- Text
◇ ◇ ◇ ◇ ◇

International

White House cut Taiwanese official’s video feed over map: report

After a Taiwanese minister showed a map that labeled Taiwan in a different color than China during President Biden’s “Summit for Democracy” last week, the video of her presentation was reportedly cut by the White House over diplomatic concerns.

Taiwanese Digital Minister Audrey Tang’s map was shown for about a minute on Friday before the video feed of her presentation was removed, people familiar with the situation told Reuters

The video was replaced with an audio-only feed at the White House’s request, the news wire reported. The presentation showed a color-coded map that ranked global openness to civil rights. Taiwan was labeled as green, or “open,” while other countries in Asia were marked as “closed,” “repressed,” “obstructed” or “narrowed.

When the video was cut, the screen showed a caption that said “Minister Audrey Tang Taiwan.” Later, a message appeared on the screen that said, “Any opinions expressed by individuals on this panel are those of the individual, and do not necessarily reflect the views of the United States government,” Reuters reported.  

The U.S. adheres to a policy of “strategic ambiguity” around Taiwan, meaning it does not take a position about whether Taiwan is part of China. However, it also recognizes the “one China” policy, which asserts that the People’s Republic of China is the sole government of China. 

The White House feared that showing Tang’s map at the conference, which Taiwan was invited to attend, could conflict with that policy, given the conference was hosted by the U.S., according to Reuters. 

The State Department said that “confusion” with screen sharing caused the feed to drop in “an honest mistake,” the news service added. Taiwan’s Foreign Ministry attributed the video being cut to “technical problems,” and the White House did not offer a comment on the matter, Reuters noted.

◇ ◇ ◇ ◇ ◇

- Record extracts
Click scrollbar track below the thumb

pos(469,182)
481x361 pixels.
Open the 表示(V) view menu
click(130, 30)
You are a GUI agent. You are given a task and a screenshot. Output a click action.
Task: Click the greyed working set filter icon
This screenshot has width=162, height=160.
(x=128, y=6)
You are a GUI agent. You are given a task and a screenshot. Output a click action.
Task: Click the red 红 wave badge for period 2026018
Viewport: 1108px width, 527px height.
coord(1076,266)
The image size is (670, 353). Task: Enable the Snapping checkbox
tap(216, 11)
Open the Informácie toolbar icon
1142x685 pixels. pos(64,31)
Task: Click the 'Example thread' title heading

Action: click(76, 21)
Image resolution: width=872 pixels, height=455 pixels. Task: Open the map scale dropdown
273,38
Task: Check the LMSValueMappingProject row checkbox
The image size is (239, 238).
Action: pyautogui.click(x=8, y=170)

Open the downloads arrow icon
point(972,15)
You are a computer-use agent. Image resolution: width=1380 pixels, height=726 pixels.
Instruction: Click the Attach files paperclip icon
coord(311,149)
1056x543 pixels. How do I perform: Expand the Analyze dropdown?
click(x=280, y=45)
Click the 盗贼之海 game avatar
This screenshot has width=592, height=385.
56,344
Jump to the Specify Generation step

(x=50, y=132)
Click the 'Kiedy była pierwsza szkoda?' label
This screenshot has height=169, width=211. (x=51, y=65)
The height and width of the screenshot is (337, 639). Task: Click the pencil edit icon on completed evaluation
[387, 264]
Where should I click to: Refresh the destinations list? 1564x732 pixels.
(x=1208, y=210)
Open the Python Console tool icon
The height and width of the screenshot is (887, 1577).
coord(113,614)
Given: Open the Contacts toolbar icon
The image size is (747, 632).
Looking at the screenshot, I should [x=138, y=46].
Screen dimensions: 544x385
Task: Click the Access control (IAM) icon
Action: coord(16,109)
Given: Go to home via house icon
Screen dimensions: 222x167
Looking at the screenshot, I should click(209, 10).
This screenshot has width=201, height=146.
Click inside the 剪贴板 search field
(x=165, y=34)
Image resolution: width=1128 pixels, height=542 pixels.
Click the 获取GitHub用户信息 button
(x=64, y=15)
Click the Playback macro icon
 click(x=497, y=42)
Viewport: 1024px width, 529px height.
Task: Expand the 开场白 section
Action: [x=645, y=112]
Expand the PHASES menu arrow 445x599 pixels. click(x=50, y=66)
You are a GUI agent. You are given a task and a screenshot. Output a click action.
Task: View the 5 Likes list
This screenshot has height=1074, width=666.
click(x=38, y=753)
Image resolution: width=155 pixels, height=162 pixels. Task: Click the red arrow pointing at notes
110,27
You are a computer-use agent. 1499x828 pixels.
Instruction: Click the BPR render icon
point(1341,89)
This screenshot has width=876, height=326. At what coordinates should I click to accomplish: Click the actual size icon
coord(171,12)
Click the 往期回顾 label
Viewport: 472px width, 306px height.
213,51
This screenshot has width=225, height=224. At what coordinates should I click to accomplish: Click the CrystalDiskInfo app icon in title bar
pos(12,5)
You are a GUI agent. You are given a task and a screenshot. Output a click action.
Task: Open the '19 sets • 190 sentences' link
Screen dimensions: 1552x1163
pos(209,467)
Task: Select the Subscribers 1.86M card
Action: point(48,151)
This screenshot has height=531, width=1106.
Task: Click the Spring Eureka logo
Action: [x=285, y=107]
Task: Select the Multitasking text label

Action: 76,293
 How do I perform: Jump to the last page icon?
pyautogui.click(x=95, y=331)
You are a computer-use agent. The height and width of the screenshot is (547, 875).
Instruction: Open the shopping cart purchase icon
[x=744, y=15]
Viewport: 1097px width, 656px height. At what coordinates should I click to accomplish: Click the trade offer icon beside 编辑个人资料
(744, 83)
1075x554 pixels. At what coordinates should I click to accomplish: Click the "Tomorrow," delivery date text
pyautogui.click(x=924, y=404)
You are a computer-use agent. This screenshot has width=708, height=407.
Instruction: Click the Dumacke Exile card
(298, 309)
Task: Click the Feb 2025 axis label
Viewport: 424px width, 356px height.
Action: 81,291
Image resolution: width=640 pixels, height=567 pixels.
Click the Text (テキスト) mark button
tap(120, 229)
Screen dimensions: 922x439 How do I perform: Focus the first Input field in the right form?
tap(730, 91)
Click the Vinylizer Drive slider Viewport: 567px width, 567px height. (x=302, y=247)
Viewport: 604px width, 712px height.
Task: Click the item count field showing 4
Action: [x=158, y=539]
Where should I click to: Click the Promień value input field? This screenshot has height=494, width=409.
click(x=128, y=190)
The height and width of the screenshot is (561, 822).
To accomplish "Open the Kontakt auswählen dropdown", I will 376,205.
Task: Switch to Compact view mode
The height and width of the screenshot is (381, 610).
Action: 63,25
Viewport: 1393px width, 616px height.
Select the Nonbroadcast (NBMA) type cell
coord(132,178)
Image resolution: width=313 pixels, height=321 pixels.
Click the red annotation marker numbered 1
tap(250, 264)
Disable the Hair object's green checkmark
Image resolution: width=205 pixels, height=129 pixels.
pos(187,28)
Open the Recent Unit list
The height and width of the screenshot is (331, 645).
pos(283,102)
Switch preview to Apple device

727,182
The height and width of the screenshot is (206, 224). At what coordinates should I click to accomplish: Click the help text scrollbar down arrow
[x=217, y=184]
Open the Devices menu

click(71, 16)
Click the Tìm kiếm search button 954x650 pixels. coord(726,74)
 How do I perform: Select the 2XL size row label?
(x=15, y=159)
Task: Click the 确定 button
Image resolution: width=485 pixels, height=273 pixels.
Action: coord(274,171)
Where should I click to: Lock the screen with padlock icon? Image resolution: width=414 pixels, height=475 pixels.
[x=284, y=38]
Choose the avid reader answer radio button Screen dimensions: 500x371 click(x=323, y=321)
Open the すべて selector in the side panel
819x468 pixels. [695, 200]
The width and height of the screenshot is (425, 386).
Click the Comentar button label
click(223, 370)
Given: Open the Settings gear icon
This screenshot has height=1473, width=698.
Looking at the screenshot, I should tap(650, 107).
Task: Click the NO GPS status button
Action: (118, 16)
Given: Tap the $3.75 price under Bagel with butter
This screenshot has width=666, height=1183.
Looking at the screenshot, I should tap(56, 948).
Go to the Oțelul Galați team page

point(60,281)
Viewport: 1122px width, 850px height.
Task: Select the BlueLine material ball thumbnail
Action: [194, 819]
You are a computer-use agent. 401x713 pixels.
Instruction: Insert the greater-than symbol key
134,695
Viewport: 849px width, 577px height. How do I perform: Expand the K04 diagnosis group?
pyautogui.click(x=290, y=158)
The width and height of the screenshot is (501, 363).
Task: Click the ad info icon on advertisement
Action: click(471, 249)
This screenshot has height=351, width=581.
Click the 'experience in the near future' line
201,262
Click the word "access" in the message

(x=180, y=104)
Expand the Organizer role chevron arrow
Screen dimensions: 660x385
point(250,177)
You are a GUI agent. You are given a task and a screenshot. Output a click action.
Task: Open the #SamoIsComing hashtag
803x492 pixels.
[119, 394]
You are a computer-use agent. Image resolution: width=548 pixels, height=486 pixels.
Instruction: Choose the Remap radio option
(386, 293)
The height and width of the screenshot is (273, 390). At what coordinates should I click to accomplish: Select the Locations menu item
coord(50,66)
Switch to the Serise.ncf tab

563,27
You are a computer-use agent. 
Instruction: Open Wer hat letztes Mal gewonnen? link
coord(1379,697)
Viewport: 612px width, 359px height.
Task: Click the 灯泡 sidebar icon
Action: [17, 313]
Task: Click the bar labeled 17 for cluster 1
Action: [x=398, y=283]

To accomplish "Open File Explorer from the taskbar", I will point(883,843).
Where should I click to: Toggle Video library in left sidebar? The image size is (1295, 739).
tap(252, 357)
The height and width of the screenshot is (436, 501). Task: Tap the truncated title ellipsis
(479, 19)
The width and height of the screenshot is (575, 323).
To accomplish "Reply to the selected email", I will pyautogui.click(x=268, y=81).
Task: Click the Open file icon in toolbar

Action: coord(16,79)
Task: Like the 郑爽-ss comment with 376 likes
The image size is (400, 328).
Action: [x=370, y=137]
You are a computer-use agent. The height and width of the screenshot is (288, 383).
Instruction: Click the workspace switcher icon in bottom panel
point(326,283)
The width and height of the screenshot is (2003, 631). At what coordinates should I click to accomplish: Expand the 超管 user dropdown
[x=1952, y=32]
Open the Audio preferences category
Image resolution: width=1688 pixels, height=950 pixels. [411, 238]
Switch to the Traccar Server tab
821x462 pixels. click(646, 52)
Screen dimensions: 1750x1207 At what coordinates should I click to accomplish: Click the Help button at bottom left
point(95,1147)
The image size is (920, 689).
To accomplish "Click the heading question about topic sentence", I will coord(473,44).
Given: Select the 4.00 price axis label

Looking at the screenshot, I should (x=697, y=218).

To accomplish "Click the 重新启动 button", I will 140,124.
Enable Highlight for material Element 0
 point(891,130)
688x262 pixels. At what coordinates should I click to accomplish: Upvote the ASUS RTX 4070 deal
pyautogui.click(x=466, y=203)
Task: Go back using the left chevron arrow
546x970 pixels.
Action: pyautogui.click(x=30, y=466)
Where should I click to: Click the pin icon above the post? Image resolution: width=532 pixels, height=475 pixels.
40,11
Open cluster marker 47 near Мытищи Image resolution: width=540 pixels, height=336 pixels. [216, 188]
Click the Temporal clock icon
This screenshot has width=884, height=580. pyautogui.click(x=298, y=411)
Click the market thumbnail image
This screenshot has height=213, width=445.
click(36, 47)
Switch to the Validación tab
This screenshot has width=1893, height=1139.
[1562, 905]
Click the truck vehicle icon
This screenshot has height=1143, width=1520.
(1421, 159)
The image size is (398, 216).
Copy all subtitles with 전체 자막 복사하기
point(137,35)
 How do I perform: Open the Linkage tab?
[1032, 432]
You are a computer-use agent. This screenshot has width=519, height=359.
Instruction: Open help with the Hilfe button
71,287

◇ ◇ ◇ ◇ ◇

- Aim of the exercise
Return, word for word, the stretch of the article about the White House cutting the Taiwanese minister's video feed from "The U.S. adheres to" through "according to Reuters.". Rely solely on the article when working on what comes next.

- Final result
The U.S. adheres to a policy of “strategic ambiguity” around Taiwan, meaning it does not take a position about whether Taiwan is part of China. However, it also recognizes the “one China” policy, which asserts that the People’s Republic of China is the sole government of China. 

The White House feared that showing Tang’s map at the conference, which Taiwan was invited to attend, could conflict with that policy, given the conference was hosted by the U.S., according to Reuters.